In what distant deeps or skies.
Burnt the fire of thine eyes?
On what wings dare he aspire?
What the hand, dare seize the fire?
There I was, minding my own business as I walked back to 1504 after another uneventful day of failing tests and not understanding the math lecture, when I saw a sudden flash of gray approaching across Yare. As I turned around to see what was happening, the beast let out a shrill battle cry reminiscent of the tornado siren’s howl on a frosty Illinois morning. Realizing the peril I was in, I bolted towards the halls, but several more of the feathered fiends descended on me from the roof. I was a goner then and there.
A few weeks earlier, my friends had told me how they were relentlessly attacked by the Academy’s resident Canada geese, the trauma from the events reflected in their quivering voices and sudden panic attacks (although these may have been caused by the Clash service hours requirement). Me, being the emotionally supportive and upstanding friend I am, told them to grow up and not let a couple of raccoons with wings boss them around. Geese. Ha! If a goose came after me, I’d make quick work of the varmint and turn it into a great wing dinner to go with the sauerkraut I’d been fermenting in my desk drawer. At least that was what I told myself. I surrounded myself with a fortress of lies, shattered that day by the goose-shaped battering ram of fate.
There had been plenty of strange things in the news—spy balloons, toxic train fires, supposed subversion of Canada by CCP motives—but none of that was on my mind when the geese attacked. Only survival.
I had nothing to defend myself against the sky terrors except my book bag, and I swung it around to try and scare them away. It was no use. I was paralyzed with fear as they narrowed in on my location like IMSA students drawn to the last Pop Tart at grab ‘n go, and prepared to fight to the death.
The first goose collided with me from behind, knocking me to the ground and clawing at me relentlessly. I wasn’t going to let them take me down like I was some kind of pathetic coward, so I curled into a ball and began shouting for someone to help. I thought they would tire themselves out eventually, but they kept on attacking me with the same sustained ferocity.
“Well, Stevie, this is it,” I said to myself. At best, I’d be immortalized as “Goose guy” on ISMA Memes, at worst, the geese would drag me away and give me an unceremonious burial in No Pond, my disintegrated remains being viewed by generations of ABS students under their microscopes. Just then, I checked the time.
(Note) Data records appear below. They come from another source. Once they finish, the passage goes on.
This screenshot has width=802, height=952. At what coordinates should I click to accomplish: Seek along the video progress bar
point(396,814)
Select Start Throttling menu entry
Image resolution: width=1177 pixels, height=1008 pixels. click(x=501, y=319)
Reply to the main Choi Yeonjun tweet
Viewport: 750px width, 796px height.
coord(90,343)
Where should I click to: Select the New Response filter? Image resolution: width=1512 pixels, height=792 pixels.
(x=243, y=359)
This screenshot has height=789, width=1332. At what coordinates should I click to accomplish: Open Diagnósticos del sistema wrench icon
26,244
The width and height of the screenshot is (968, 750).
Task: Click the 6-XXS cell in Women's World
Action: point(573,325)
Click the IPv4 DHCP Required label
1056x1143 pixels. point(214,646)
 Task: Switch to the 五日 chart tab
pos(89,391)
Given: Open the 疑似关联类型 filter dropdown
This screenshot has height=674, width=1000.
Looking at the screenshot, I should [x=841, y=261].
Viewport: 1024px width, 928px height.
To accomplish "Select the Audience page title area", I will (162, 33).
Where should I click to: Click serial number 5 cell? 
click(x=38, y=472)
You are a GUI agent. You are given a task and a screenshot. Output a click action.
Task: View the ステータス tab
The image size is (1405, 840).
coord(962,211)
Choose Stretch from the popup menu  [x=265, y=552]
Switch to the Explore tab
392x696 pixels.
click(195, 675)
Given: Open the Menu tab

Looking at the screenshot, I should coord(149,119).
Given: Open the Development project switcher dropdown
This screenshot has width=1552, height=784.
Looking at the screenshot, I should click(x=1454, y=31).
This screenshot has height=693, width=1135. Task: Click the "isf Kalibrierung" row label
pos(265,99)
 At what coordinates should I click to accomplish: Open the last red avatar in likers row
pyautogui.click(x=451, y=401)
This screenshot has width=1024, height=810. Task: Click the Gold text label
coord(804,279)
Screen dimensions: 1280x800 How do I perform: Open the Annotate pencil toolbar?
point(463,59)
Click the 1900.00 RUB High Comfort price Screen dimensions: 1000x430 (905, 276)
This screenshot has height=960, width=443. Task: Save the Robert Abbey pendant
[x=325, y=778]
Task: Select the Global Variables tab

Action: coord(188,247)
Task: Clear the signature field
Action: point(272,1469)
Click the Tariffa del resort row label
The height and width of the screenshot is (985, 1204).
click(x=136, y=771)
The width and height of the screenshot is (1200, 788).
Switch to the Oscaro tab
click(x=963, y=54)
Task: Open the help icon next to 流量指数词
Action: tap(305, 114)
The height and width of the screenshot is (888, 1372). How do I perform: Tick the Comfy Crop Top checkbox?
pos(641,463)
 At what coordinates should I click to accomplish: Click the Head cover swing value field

7:29! 1504 had managed to get everyone checked 14 days in a row, and we were just one day away from candy for everyone. I took my book bag and viciously attacked the geese with a seemingly superhuman drive to not incur the wrath of my fellow 04 denizens. I managed to run into the building, get checked, and then run back outside to finish off the geese once and for all. With the knife I’d “borrowed” from the supply cabinet, I decapitated one of the birds with one swift stroke, its psychopathically expressionless head landing on the sidewalk with a surprisingly loud clunk. The others flew away, although not without leaving several droppings on the sidewalk as a parting gift.
Just as I was about to take the bird back to my room and clean it before I could stick it in the air fryer, I noticed the wires protruding from its neck. The head suddenly began to whirr to life again, saying strange phrases in a broken robotic voice.
“M-m-mission report, March 23. S-structural weaknesses in roofing and drainage systems can be r-reported. S-send data back to T-t-t-trudeau.” As I picked it up for a closer examination, it suddenly changed to, “Position compromised, s-s-self destruct initiated.”
I was interested to hear what else it might say, so I put it next to my ear to hear it better. I thought it would be like ChatGPT and write essays for me, but I couldn’t have been more wrong. It exploded and knocked me out cold. “You… betrayed… me” I croaked to the mechanical goose as I dramatically fell to the ground.
Well, that’s how I ended up in the ICU. The doctor said it was because I chugged 10 bottles of Mountain Dew and fell off the balcony in my wing trying to fly, but I’m sure he’s in on this whole plot. He seems Canadian to me, I just don’t trust a man with a beard (unless he’s Dr. Rettberg). If those franglish-speaking frost rednecks kill me off, it’s up to you, dear reader, to let the people know what happened to me. Don’t let my death have been in vain.